Mas a rápida ocupação do famigerado tríplex por ativistas abriu uma expectativa de que finalmente as lutas políticas também sejam travadas no campo simbólico da sociedade – opinião pública + midiosfera. Não mais restrita a uma galhofa solitária, mas agora uma ação coletiva organizada.

A iniciativa do MTST e Frente Povo Sem Medo teve todas as características de uma bomba semiótica:

(a) Criou um acontecimento comunicacional: um evento-surpresa com logística rápida e contundente. Uma “blitzkrieg semiótica”;

(b) A mídia corporativa sentiu o impacto. Pegou a grande mídia de surpresa que, também rapidamente, avaliou o potencial impasse institucional que a ocupação criaria se fosse prolongada. Principalmente pelo leitmotiv da invasão ao tríplex: “Se o tríplex é dele [do Lula], ele já disse mais de uma vez que o povo poderia entrar lá e ocupar. Estamos autorizados pelo proprietário. Pela primeira vez o MTST faz uma ocupação consentida pelo proprietário. Se o tríplex não é dele, o juiz Sérgio Moro vai ter que vir se explicar por que prenderam o Lula por um apartamento que não é dele”, disse Guilherme Boulos.

(c) Dessa maneira, ficou evidente o principal indício de como a grande mídia acusou o golpe, como apontou a análise linguística das manchetes realizada pela “Madrasta do Texto Ruim” no Jornal GGN: os jornais abandonaram o genitivo (caso gramatical que indica relação principalmente de posse) pelo locativo ou advérbio: “MTST ocupa tríplex no Guarujá”; “MTST invade tríplex supostamente atribuído a Lula”; “MTST invade tríplex no Guarujá que levou Lula à prisão” etc.
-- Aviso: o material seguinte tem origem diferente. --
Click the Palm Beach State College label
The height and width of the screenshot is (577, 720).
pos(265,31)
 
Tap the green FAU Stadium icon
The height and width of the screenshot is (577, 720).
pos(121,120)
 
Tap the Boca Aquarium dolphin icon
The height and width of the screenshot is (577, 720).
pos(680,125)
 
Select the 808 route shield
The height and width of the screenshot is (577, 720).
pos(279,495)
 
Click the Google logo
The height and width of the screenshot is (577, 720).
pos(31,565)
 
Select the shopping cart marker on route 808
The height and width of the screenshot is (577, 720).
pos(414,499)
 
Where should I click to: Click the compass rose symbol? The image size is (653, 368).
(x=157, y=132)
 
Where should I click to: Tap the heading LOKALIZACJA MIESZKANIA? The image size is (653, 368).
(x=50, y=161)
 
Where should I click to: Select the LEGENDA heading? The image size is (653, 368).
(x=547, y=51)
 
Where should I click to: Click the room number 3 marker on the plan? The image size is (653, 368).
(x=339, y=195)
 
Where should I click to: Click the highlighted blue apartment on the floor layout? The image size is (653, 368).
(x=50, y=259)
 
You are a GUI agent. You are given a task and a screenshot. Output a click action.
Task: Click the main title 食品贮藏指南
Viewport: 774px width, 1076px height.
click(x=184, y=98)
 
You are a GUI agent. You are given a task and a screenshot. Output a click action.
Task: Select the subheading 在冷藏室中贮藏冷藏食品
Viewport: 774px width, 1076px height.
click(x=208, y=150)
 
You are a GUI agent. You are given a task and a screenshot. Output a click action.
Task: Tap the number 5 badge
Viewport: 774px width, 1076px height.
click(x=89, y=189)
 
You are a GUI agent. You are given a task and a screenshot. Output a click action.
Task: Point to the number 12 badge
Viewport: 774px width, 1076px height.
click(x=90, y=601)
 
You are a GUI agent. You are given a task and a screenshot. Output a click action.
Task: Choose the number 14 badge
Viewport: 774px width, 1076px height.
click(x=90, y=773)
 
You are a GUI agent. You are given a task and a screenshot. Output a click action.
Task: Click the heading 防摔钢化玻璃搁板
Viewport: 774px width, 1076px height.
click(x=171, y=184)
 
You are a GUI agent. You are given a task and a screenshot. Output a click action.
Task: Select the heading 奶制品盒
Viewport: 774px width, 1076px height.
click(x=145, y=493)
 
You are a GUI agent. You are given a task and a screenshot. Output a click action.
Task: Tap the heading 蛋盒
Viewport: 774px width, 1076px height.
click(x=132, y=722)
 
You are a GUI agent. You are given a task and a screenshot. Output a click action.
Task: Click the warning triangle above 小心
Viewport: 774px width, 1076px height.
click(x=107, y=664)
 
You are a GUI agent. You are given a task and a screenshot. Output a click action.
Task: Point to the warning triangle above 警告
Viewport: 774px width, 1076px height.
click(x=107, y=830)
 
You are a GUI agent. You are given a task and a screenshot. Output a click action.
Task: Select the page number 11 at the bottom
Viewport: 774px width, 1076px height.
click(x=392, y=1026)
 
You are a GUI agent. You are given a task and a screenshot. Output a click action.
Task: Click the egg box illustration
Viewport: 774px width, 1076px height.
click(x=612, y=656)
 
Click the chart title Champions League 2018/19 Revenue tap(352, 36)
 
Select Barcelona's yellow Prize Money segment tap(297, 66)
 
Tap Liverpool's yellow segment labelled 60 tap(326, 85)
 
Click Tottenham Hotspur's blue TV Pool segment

Desapareceram expressões como “Tríplex do Lula” ou conectores como “Lula e o tríplex”. Afinal, se o caso se arrastasse, quem pediria a reintegração de posse do imóvel: Lula? Moro? OAS? Caixa? (Clique aqui)

(d) Simplesmente a mídia corporativa não podia ignorar ou fazer vistas grossas em relação ao que acontecia no Guarujá. Afinal, era uma das lideranças da ocupação era um presidenciável. Jamais a belicosa mídia poderia perder a oportunidade de demonizar um candidato de esquerda. E tentativas de demonização não faltaram, como divulgar uma foto de um morador do condomínio. Foto icônica pela óbvia alusão pela sua gestalt a famosa sequência de perseguição do filme O Iluminado – veja o comparativo abaixo. Mas… moderam a isca e deram visibilidade ao empate institucional.